Document
______________________________

Grouping

This query will result in a list of 21 different countries Northwind Traders sent orders to, as shown in Figure 6-1.

A snapshot of the query result of a list of 21 countries. France, Germany, Belgium, Brazil are some of the countries in the list.

As with all previous queries you saw, this one also uses an index to return results. Since we did not define static one upfront, RavenDB created the automatic index Auto/OrdersReducedByShipTo.Country which is visible in the listing of all indexes for your database. Clicking on it will reveal index details shown in Figure 6-2.

A snapshot of all indexes database for the country available in the database.

Documents from Orders collection were processed, their ShipTo.Country values were extracted, and IDs of orders with the same values were stored in index entries. RavenDB uses a specific programming model we will examine in the next section for processing grouping tasks .

MapReduce

Figure 6-2 displays a visualization of the data grouping pipeline in an index. At the top of this diagram, you will see the Map-Reduce heading, denoting this index type. Alternatively spelled as MapReduce, this technique popularized by Google is used for the parallel processing of data across many machines. In a typical setup, data is first split into batches. Every batch is sent to a different device, which will use the map function to transform all entries in the received collection. Mapped entries are then combined via reduce function to produce the final result set.

______________________________

Prompt 1
From the RavenDB grouping passage, return the stretch from "As with all" through "grouping tasks ." word for word.
Prompt 2
Name every country the RavenDB grouping passage mentions by name.

______________________________

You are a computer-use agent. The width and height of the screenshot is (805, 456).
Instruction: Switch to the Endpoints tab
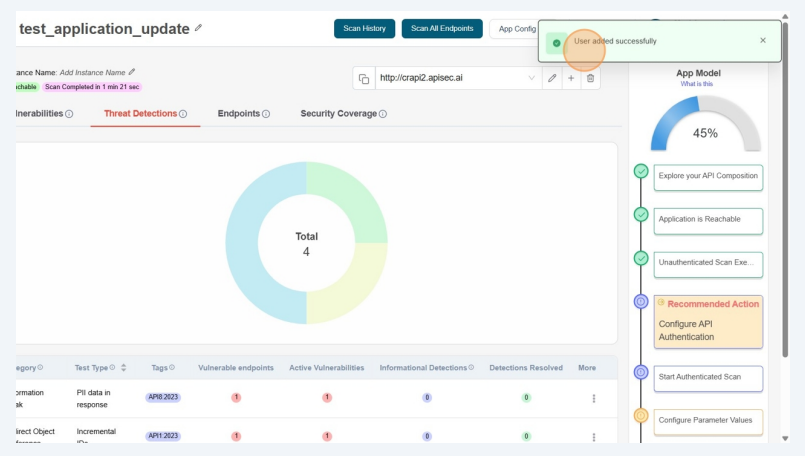[x=239, y=114]
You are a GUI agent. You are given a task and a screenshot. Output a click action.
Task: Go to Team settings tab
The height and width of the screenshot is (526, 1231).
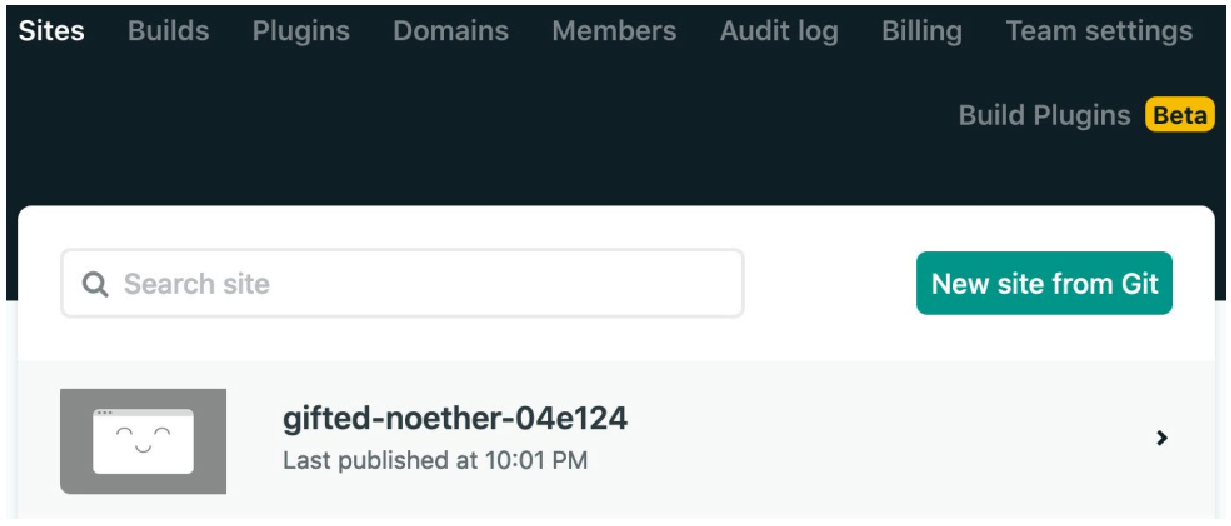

______________________________

Expected output 1
As with all previous queries you saw, this one also uses an index to return results. Since we did not define static one upfront, RavenDB created the automatic index Auto/OrdersReducedByShipTo.Country which is visible in the listing of all indexes for your database. Clicking on it will reveal index details shown in Figure 6-2.

A snapshot of all indexes database for the country available in the database.

Documents from Orders collection were processed, their ShipTo.Country values were extracted, and IDs of orders with the same values were stored in index entries. RavenDB uses a specific programming model we will examine in the next section for processing grouping tasks .

Expected output 2
France, Germany, Belgium, Brazil